As for prisoners’ requests to be allowed access to public phones, she contended that some security prisoners try to coordinate attacks from behind prison bars and that there would therefore be a logistical nightmare of monitoring thousands of prisoners’ calls, requiring a large Arabic-speaking staff. She also noted that there might be legal impediments to such monitoring.
Prisoners conditions are monitored by the ICRC, which has access to inmates in private and would report on any issues, which Adato said is proof nothing is wrong with their conditions.
The ICRC denied a request to speak about prisoners’ conditions.
Are their any security prisoners who may have been mistreated or victims of medical negligence? “We are talking about thousands of prisoners,” she said. “The staff is made of human beings.

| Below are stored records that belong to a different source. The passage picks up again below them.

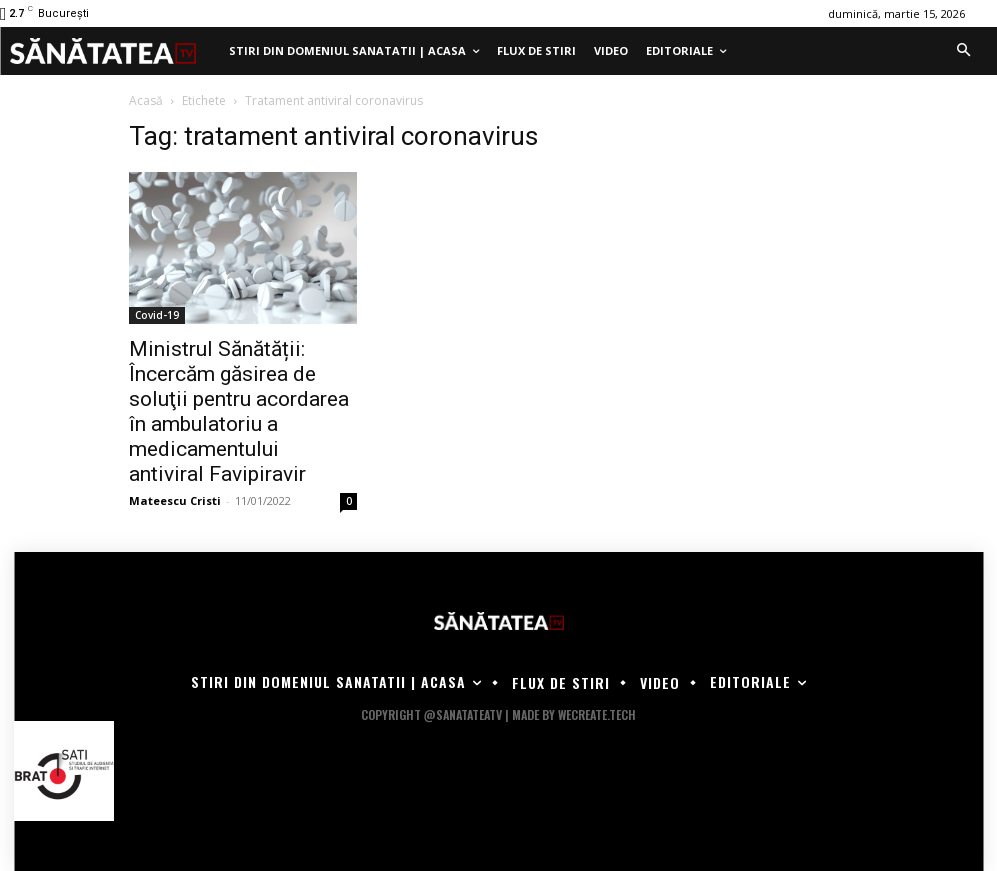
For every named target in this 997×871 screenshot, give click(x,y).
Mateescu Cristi (175, 500)
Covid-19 (157, 315)
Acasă (146, 100)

Some might make mistakes, but the policy is right.”
She also contended that “the security inmates’ mortal danger is less than the ‘regular’ penal ones.”

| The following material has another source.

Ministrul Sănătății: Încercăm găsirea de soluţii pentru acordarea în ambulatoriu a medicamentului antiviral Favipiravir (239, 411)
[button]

There is one request, however, Adato thinks the prison service should consider granting: better waiting facilities for families of visiting prisoners.
“That is really [purely] humanitarian,” she said.
Not your grandfather’s prisoner
One of the strikers’ central demands is for the renewal of a program that allowed them to attain academic degrees while in prison.
The privilege was revoked in 2011, in a bid to pressure Hamas to release then-captive Israeli soldier Shalit.
Some have argued for the return of the program, arguing that because the prisoners studied Hebrew and learned about Jewish and Israeli society, it fostered understanding.
Adato agrees that at one point it did help, producing Palestinian leaders fluent in Hebrew. But these days, she said, the type of prisoner has changed.
Again, she pointed to Sinwar, noting he learned Hebrew in jail, but that this did nothing to quell the Hamas leader’s hatred of Israel.
If the Palestinian Authority would work with the prison service to help continue a rehabilitation process outside of prison, including vocational training and supervision, then, Adato said, she might advocate renewing the academic program.
“Since the Second Intifada, the theological terrorists have grown in number. They are not as pragmatic. They don’t want to see anyone here but them,” she said. “Education is part of the rehabilitation process. But when a person can’t accept that he needs rehabilitation, [education] won’t do anything.”